PASSAGE GIVEN ->
-- -- --
The more consequential determination when confronted with a challenge as to the admissibility of lyrics to a song written or favored by a defendant is whether the evidence is offered to prove the character of the defendant in violation of Evidence Rule 404(b) or whether the evidence’s probative value is substantially outweighed by the dangers enumerated in Evidence Rule 403. We do not face Rule 403 or 404 challenges in this case, however, because Houser did not object to the admission of the “Night Prowler” lyrics on these grounds at trial. A defendant may not object on one ground at trial and raise another on appeal; any such claim is waived. See footnote Jackson v. State, 697 N.E.2d 53, 54 (Ind. 1998) (citing Bradford v. State, 675 N.E.2d 296, 302-03 (Ind. 1996)).

In any event, evidence admitted in violation of Evidence Rules 402, 403, or 404 will not require a conviction to be reversed “if its probable impact on the jury, in light of all of the evidence in the case, is sufficiently minor so as not to affect a party’s substantial rights.” Bassett v. State, 795 N.E.2d 1050, 1054 (Ind. 2003) (citing Ind. Trial Rule 61; Stewart v. State, 754 N.E.2d 492 (Ind. 2001)). When the evidence of the lyrics is viewed in light of the evidence pointing to Houser’s guilt in this case, it is relegated to the status of harmless error. Houser admitted during police questioning to burglarizing the victim’s home and suffocating her with a pillow, and his blood was found on a curtain where he gained entrance to the victim’s house. We conclude that the probable impact of the song lyrics was sufficiently minor so as not to affect Houser’s substantial rights.

B



We deal similarly with Houser’s contention that it was error for the trial court to permit Angela Stone to testify regarding statements he made to her about killing.

Over defense counsel’s objection on grounds of relevance, the State questioned Stone regarding general statements Houser had made to her with respect to killing. That testimony proceeded as follows:

State:    Ms. Stone, in the time that you were with Mr. Houser did he talk about killing?
Stone:    Yes.
State:    What did he say about it?
Stone:    Just that there would be no survivors.
State:    Did he talk about a specific way to kill people verses [sic] other ways?
Stone:    Yes, he did.
State:    What was that?
Stone:    It was hands on. That means you are more of a man, where if you use a gun and shoot him.

Tr. at 440-41.

The State contends that this evidence was relevant to show Houser’s intent to kill Gaerte. It argues that Houser’s statements had a tendency to make it more probable that Houser intended to kill Gaerte than it would have been without the evidence. Houser contends to the contrary, arguing that this testimony had little relevance, if any at all, to the Gaerte killing and was used by the State “to try to convince the jury that Houser’s character was such that he would kill anyone who got in his way and that he had a propensity to kill.” Br. Appellant-Def. at 34.

As with the lyrics, whether or not these statements were admissible under Indiana Rule of Evidence 402, their admission did not affect Houser’s substantial rights.
-- -- --
RECORDED DATA ->
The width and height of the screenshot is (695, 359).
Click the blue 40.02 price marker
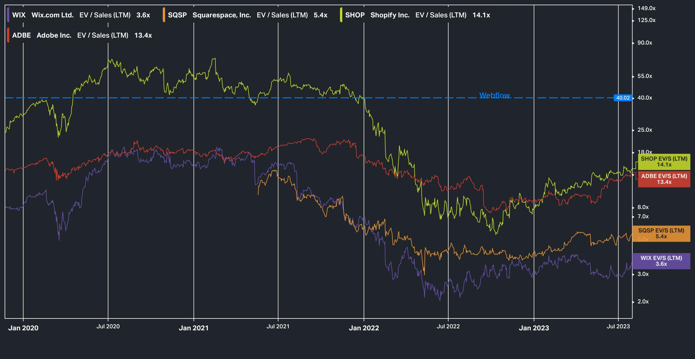pos(623,98)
-- -- --
REQUIRED TASK A -> List every court case cited by name in the court opinion on Houser's appeal.
REQUIRED TASK B -> Write the next part of the court opinion on Houser's appeal, beginning after its final sentence.

TASK ANSWER A ->
Jackson v. State, 697 N.E.2d 53 (Ind. 1998)
Bradford v. State, 675 N.E.2d 296 (Ind. 1996)
Bassett v. State, 795 N.E.2d 1050 (Ind. 2003)
Stewart v. State, 754 N.E.2d 492 (Ind. 2001)

TASK ANSWER B ->
III



Houser contends that his sentence of life imprisonment without parole (“LWOP”) pursuant to a 2002 amendment to Indiana Code Section 35-50-2-9(e) acted as an ex post facto law and a violation of his rights under the United States and Indiana Constitutions. Prior to the 2002 amendment, a judge in a death penalty or LWOP case had the discretion to make “the final determination of the sentence, after considering the jury’s recommendation . . . .” Ind. Code § 35-50-2-9(e) (2002). However, effective July 1, 2002, the sentencing law was amended to take away a sentencing judge’s discretion to deviate from a jury’s death or LWOP recommendation. Ind. Code Section 35-50-2-9(e) (2003) (declaring that where “the jury reaches a sentencing recommendation, the court shall sentence the defendant accordingly”) (emphasis added).

Houser argues that because his crime occurred in 1996, the proper version of Indiana Code § 35-50-2-9(e) that should be applied in his case is the pre-amendment version granting judicial latitude in deviating from a jury recommendation of death or LWOP. Subsequent to Houser filing this appeal, we decided this issue contrary to his position. Helsley v. State, 809 N.E.2d 292, 300-301 (Ind. 2004); Stroud v. State, 809 N.E.2d 274, 288 (Ind. 2004).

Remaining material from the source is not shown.